**Stored data entries**
※
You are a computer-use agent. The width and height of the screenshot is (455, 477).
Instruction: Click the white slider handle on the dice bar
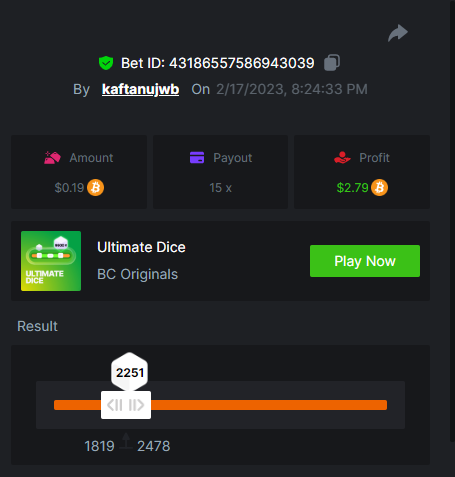point(126,405)
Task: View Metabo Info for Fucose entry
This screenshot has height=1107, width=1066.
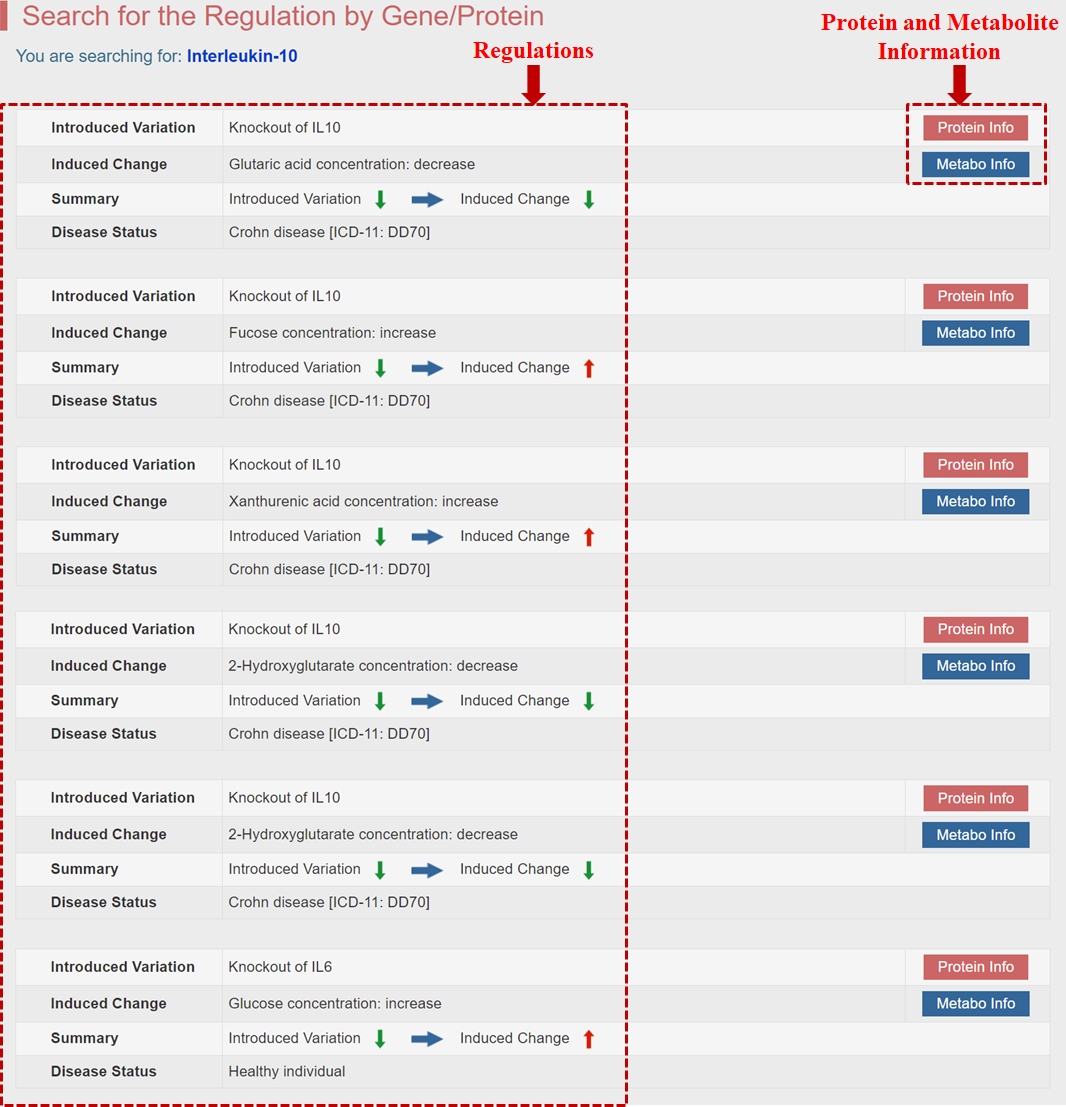Action: coord(975,333)
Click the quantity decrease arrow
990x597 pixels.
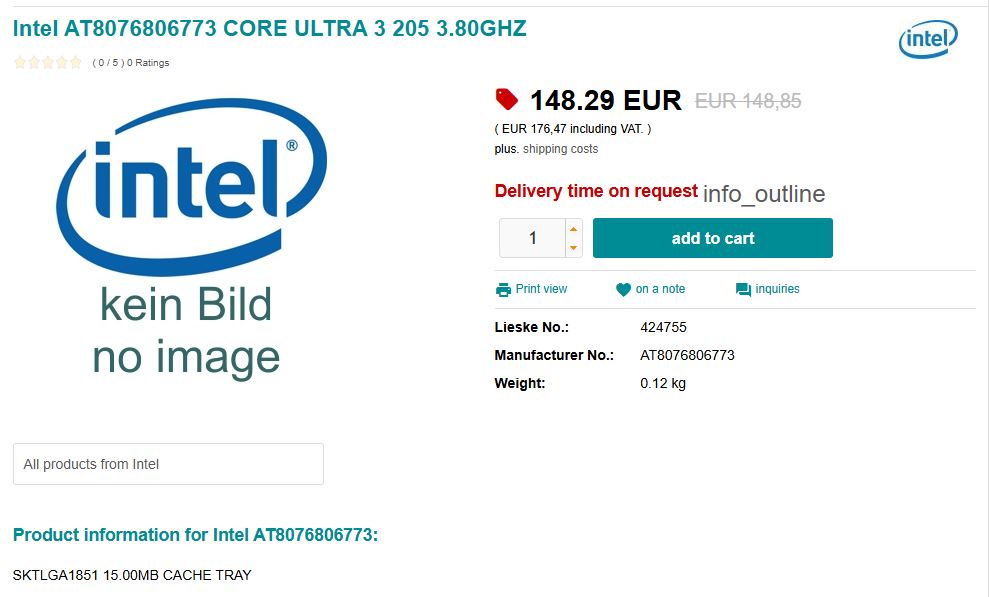coord(572,245)
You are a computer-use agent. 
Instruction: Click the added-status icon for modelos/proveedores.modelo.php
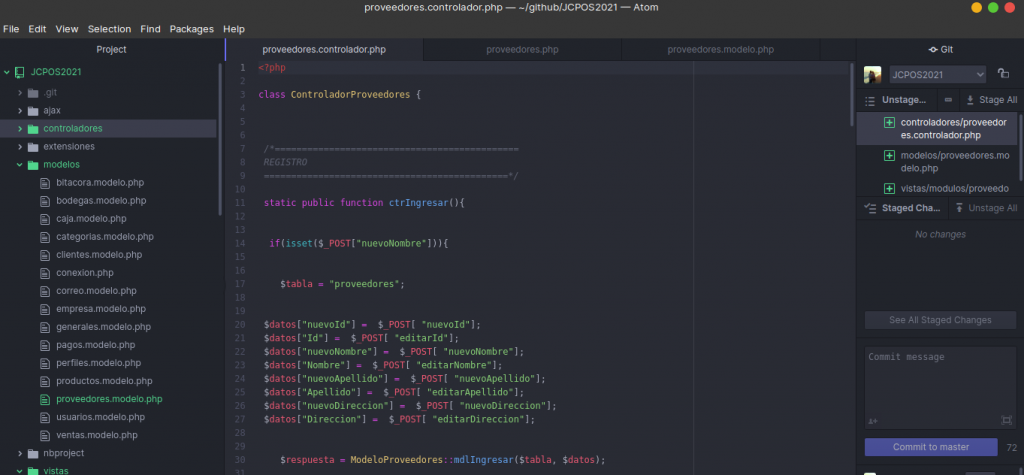[x=889, y=156]
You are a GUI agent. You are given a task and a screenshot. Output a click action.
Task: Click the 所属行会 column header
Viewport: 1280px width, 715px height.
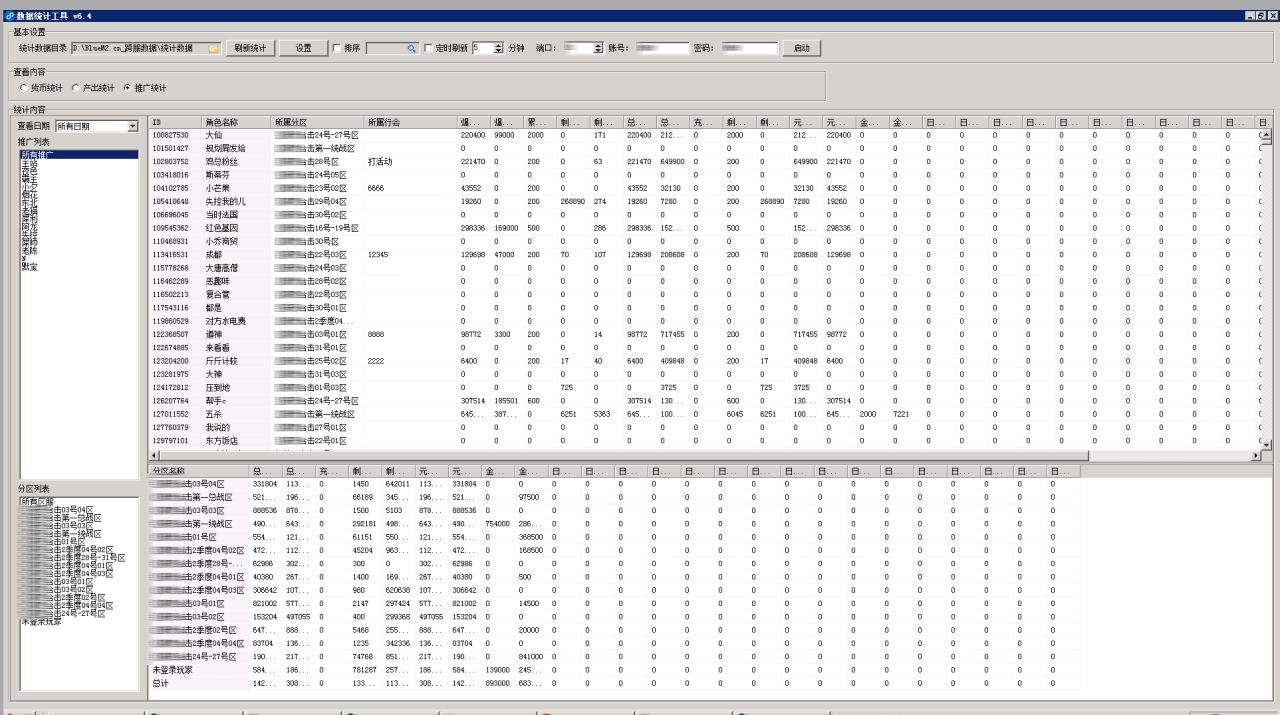click(410, 122)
※
Find each line in the records that contains the string "computer", then say how many there are and nothing else.

**Response**
2